*YOUR INSTRUCTIONS:* Set down, please, exactly the lines below that run from the line with "Powered by Shopify (362, 2168)" to the line with "Investors (694, 41)", both lines included.

*Stored data:*

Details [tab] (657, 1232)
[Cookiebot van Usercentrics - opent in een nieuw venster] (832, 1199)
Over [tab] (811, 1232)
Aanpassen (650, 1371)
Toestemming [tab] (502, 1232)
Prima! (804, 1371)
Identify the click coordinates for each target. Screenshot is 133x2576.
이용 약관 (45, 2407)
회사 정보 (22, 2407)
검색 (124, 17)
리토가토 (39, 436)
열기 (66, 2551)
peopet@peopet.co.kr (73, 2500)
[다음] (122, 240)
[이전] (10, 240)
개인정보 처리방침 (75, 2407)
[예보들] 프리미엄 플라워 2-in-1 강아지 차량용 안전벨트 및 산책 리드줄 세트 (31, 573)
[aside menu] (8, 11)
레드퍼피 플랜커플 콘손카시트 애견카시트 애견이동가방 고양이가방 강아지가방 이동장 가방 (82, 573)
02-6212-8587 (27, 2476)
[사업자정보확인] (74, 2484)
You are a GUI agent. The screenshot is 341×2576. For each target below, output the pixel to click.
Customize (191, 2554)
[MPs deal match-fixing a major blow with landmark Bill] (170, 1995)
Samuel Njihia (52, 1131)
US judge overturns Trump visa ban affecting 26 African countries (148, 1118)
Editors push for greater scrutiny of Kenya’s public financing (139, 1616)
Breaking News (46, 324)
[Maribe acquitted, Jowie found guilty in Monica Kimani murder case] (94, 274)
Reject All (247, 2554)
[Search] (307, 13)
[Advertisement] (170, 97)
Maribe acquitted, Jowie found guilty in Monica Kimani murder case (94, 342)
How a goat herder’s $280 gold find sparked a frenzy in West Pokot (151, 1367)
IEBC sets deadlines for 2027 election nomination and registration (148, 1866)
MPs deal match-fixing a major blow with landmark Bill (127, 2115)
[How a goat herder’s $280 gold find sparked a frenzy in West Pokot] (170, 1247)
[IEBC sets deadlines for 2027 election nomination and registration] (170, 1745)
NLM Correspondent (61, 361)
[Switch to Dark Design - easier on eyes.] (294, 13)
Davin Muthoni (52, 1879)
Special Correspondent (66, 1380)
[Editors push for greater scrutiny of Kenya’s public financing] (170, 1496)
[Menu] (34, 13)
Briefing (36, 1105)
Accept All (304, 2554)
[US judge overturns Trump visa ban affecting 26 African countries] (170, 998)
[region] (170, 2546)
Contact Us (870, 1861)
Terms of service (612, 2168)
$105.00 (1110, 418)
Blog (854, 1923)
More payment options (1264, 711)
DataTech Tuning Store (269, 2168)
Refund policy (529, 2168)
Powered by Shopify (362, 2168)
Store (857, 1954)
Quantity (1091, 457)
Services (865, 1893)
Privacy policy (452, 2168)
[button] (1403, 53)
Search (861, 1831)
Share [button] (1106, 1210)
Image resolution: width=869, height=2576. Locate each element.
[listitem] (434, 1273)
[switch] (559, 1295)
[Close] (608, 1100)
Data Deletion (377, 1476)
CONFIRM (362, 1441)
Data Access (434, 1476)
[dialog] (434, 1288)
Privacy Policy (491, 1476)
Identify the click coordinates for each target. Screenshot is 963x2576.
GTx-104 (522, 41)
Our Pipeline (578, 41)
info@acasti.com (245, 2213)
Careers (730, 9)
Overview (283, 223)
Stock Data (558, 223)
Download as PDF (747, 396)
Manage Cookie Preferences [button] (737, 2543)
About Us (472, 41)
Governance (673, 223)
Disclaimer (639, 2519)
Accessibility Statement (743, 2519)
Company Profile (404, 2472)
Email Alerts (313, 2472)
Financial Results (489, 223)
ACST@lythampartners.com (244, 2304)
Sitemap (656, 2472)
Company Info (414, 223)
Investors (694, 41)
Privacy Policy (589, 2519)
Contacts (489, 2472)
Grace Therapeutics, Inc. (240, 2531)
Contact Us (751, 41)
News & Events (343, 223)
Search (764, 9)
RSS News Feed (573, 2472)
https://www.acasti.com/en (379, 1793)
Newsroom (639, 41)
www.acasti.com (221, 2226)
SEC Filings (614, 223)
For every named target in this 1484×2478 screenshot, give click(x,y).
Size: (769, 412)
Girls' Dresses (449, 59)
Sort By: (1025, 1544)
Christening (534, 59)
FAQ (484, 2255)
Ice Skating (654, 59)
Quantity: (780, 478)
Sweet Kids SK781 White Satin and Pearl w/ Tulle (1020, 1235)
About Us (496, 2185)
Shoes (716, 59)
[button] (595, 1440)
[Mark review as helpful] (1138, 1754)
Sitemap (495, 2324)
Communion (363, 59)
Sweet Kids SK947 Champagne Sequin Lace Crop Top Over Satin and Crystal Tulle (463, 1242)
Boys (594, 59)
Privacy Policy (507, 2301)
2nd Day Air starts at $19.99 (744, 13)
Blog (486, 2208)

*EXERCISE OUTPUT:*
Powered by Shopify (362, 2168)
Store (857, 1954)
Quantity (1091, 457)
Services (865, 1893)
Privacy policy (452, 2168)
[button] (1403, 53)
Search (861, 1831)
Share [button] (1106, 1210)
Image resolution: width=869, height=2576. Locate each element.
[listitem] (434, 1273)
[switch] (559, 1295)
[Close] (608, 1100)
Data Deletion (377, 1476)
CONFIRM (362, 1441)
Data Access (434, 1476)
[dialog] (434, 1288)
Privacy Policy (491, 1476)
Identify the click coordinates for each target. Screenshot is 963x2576.
GTx-104 (522, 41)
Our Pipeline (578, 41)
info@acasti.com (245, 2213)
Careers (730, 9)
Overview (283, 223)
Stock Data (558, 223)
Download as PDF (747, 396)
Manage Cookie Preferences [button] (737, 2543)
About Us (472, 41)
Governance (673, 223)
Disclaimer (639, 2519)
Accessibility Statement (743, 2519)
Company Profile (404, 2472)
Email Alerts (313, 2472)
Financial Results (489, 223)
ACST@lythampartners.com (244, 2304)
Sitemap (656, 2472)
Company Info (414, 223)
Investors (694, 41)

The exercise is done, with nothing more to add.